> TASK STATEMENT:
Render the data as a Markdown table with the columns Row and Content, beginning at the line containing "The image size is (890, 454)." and continuing through the line containing "Action: pyautogui.click(x=810, y=613)". Number each nonblank line in Row, put its text in Content, and leave out blank lines.

## Begin PROVIDED RECORDS

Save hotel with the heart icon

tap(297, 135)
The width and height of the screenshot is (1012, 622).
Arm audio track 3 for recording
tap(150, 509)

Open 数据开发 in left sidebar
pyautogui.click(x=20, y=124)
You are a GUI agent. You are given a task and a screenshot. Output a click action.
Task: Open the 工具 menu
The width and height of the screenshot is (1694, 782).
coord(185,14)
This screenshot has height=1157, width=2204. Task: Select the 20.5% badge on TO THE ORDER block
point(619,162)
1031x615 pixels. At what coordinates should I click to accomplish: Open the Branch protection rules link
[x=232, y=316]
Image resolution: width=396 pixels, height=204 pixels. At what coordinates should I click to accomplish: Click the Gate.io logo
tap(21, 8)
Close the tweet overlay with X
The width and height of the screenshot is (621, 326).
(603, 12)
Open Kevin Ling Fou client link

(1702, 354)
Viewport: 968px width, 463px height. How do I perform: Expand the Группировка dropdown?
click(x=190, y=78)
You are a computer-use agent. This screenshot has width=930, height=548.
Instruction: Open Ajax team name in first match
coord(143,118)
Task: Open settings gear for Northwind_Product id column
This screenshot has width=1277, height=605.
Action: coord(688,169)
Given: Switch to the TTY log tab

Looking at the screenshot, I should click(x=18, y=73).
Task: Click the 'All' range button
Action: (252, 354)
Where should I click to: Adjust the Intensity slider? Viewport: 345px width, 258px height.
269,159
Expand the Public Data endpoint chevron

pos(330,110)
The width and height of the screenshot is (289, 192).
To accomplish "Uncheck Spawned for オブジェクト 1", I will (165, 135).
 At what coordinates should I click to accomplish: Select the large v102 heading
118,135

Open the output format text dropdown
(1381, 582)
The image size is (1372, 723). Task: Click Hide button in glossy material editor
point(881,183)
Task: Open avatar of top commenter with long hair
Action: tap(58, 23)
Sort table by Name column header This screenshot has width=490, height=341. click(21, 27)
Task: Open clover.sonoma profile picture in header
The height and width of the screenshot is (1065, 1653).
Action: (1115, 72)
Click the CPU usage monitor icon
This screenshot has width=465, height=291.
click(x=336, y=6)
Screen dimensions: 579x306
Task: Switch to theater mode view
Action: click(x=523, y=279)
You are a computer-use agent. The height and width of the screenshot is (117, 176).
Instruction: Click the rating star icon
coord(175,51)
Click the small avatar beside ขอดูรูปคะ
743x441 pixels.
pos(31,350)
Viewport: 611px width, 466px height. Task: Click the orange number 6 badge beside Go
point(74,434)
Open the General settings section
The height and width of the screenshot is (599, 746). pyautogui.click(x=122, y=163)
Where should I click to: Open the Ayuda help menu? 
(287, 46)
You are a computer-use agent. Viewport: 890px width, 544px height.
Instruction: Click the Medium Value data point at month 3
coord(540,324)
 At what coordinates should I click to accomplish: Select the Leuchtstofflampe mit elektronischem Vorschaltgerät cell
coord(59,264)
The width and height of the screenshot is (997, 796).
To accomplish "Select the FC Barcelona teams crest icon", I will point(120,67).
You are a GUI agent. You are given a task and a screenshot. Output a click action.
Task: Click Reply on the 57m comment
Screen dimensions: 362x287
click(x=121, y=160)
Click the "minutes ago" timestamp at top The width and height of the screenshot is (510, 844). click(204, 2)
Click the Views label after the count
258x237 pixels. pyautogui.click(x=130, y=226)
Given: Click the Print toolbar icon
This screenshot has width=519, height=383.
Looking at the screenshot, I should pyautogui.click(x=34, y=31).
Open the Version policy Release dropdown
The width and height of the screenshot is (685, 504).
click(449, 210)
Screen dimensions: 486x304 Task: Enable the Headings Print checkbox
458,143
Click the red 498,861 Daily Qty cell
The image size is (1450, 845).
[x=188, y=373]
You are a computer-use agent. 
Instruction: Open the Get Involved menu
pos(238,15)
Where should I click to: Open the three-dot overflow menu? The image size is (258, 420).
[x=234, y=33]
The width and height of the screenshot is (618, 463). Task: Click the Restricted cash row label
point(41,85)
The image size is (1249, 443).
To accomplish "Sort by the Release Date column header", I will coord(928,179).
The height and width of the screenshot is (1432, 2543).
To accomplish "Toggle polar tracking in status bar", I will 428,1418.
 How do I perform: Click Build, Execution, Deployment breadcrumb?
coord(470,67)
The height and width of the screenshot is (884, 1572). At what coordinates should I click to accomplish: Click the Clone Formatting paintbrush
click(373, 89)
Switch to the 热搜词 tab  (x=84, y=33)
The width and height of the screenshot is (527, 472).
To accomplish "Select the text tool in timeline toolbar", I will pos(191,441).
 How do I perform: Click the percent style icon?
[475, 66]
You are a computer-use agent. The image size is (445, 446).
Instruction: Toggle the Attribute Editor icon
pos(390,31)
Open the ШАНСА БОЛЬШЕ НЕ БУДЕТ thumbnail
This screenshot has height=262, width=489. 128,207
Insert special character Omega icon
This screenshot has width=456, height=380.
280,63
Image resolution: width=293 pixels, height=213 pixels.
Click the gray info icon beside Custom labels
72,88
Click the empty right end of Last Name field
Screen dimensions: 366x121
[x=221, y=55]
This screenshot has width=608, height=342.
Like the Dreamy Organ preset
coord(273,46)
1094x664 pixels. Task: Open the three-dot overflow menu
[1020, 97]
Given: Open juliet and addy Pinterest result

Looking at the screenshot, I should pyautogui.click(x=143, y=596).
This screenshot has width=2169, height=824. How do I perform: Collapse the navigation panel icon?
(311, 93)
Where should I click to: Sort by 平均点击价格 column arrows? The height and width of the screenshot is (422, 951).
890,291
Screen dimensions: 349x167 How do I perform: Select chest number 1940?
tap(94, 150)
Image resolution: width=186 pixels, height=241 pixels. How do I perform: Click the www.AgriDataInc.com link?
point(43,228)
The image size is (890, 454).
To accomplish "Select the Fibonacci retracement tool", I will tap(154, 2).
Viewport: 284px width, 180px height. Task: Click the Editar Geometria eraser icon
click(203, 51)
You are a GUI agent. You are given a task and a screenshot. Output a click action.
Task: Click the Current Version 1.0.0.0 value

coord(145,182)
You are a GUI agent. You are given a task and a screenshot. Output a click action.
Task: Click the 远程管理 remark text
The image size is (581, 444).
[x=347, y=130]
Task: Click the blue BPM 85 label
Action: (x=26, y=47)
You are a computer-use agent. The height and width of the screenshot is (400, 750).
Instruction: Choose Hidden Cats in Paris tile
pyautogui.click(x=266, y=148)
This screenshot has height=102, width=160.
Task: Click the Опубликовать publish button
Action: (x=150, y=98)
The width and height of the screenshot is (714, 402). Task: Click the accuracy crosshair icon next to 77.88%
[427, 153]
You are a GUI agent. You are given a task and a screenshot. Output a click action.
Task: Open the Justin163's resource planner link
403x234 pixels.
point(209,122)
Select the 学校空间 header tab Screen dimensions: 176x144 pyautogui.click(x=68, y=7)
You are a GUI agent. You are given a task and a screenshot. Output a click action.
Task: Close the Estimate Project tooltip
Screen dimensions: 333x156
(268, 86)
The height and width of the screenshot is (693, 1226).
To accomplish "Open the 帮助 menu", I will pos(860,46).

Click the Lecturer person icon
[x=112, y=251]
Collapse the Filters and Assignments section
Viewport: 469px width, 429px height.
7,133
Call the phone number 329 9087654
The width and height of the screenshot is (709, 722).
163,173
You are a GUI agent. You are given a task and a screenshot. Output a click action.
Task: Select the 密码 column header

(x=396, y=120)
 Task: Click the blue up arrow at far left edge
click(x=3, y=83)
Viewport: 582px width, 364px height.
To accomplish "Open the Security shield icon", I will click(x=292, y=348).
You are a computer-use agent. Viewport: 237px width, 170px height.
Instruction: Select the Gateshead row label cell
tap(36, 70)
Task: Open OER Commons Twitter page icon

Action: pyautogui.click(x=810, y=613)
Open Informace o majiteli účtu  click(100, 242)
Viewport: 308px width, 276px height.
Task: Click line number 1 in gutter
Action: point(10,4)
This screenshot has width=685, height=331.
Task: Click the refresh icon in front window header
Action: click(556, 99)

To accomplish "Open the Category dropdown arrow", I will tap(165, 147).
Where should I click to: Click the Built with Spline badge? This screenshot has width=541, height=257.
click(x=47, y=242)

## End PROVIDED RECORDS

> TASK RESULT:
| Row | Content |
|---|---|
| 1 | The image size is (890, 454). |
| 2 | To accomplish "Select the Fibonacci retracement tool", I will tap(154, 2). |
| 3 | Viewport: 284px width, 180px height. Task: Click the Editar Geometria eraser icon |
| 4 | click(203, 51) |
| 5 | You are a GUI agent. You are given a task and a screenshot. Output a click action. |
| 6 | Task: Click the Current Version 1.0.0.0 value |
| 7 | coord(145,182) |
| 8 | You are a GUI agent. You are given a task and a screenshot. Output a click action. |
| 9 | Task: Click the 远程管理 remark text |
| 10 | The image size is (581, 444). |
| 11 | [x=347, y=130] |
| 12 | Task: Click the blue BPM 85 label |
| 13 | Action: (x=26, y=47) |
| 14 | You are a computer-use agent. The height and width of the screenshot is (400, 750). |
| 15 | Instruction: Choose Hidden Cats in Paris tile |
| 16 | pyautogui.click(x=266, y=148) |
| 17 | This screenshot has height=102, width=160. |
| 18 | Task: Click the Опубликовать publish button |
| 19 | Action: (x=150, y=98) |
| 20 | The width and height of the screenshot is (714, 402). Task: Click the accuracy crosshair icon next to 77.88% |
| 21 | [427, 153] |
| 22 | You are a GUI agent. You are given a task and a screenshot. Output a click action. |
| 23 | Task: Open the Justin163's resource planner link |
| 24 | 403x234 pixels. |
| 25 | point(209,122) |
| 26 | Select the 学校空间 header tab Screen dimensions: 176x144 pyautogui.click(x=68, y=7) |
| 27 | You are a GUI agent. You are given a task and a screenshot. Output a click action. |
| 28 | Task: Close the Estimate Project tooltip |
| 29 | Screen dimensions: 333x156 |
| 30 | (268, 86) |
| 31 | The height and width of the screenshot is (693, 1226). |
| 32 | To accomplish "Open the 帮助 menu", I will pos(860,46). |
| 33 | Click the Lecturer person icon |
| 34 | [x=112, y=251] |
| 35 | Collapse the Filters and Assignments section |
| 36 | Viewport: 469px width, 429px height. |
| 37 | 7,133 |
| 38 | Call the phone number 329 9087654 |
| 39 | The width and height of the screenshot is (709, 722). |
| 40 | 163,173 |
| 41 | You are a GUI agent. You are given a task and a screenshot. Output a click action. |
| 42 | Task: Select the 密码 column header |
| 43 | (x=396, y=120) |
| 44 |  Task: Click the blue up arrow at far left edge |
| 45 | click(x=3, y=83) |
| 46 | Viewport: 582px width, 364px height. |
| 47 | To accomplish "Open the Security shield icon", I will click(x=292, y=348). |
| 48 | You are a computer-use agent. Viewport: 237px width, 170px height. |
| 49 | Instruction: Select the Gateshead row label cell |
| 50 | tap(36, 70) |
| 51 | Task: Open OER Commons Twitter page icon |
| 52 | Action: pyautogui.click(x=810, y=613) |